● Dataset excerpts
------------------------------------------------------------

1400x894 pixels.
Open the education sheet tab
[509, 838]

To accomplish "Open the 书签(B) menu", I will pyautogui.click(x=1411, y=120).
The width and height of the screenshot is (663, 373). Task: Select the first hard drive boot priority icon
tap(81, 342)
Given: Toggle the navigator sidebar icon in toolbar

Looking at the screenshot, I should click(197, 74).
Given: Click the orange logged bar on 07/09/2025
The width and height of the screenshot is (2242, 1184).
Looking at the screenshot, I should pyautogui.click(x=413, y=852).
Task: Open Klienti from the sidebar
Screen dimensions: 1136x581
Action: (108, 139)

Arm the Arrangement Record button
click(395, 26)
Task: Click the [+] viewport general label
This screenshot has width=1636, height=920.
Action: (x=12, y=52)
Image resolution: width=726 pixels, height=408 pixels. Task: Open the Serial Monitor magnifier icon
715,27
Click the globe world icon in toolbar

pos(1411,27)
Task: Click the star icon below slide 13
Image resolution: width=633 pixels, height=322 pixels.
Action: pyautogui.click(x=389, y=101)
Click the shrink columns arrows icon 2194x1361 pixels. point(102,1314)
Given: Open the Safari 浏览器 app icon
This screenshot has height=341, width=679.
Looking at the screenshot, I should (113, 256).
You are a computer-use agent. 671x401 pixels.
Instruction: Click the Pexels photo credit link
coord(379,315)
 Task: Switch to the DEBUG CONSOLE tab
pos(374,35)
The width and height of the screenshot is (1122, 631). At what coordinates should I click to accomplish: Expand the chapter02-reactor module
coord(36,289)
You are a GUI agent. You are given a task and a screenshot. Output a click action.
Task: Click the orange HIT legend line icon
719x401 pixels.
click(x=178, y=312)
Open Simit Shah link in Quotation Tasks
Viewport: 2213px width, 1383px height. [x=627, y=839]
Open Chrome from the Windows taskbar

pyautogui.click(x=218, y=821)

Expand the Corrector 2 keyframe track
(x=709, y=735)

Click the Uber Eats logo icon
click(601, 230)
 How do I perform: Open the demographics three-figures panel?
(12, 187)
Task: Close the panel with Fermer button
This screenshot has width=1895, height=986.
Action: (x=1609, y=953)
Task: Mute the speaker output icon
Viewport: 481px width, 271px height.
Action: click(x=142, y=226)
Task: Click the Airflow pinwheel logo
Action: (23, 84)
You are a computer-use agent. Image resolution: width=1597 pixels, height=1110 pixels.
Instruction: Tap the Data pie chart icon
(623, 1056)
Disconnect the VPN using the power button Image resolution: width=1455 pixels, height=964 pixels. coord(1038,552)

------------------------------------------------------------

Taking the line that contains "Task: Close the panel with Fermer button" as the first, reproduce every line through the end of the entries exactly.

Task: Close the panel with Fermer button
This screenshot has width=1895, height=986.
Action: (x=1609, y=953)
Task: Mute the speaker output icon
Viewport: 481px width, 271px height.
Action: click(x=142, y=226)
Task: Click the Airflow pinwheel logo
Action: (23, 84)
You are a computer-use agent. Image resolution: width=1597 pixels, height=1110 pixels.
Instruction: Tap the Data pie chart icon
(623, 1056)
Disconnect the VPN using the power button Image resolution: width=1455 pixels, height=964 pixels. coord(1038,552)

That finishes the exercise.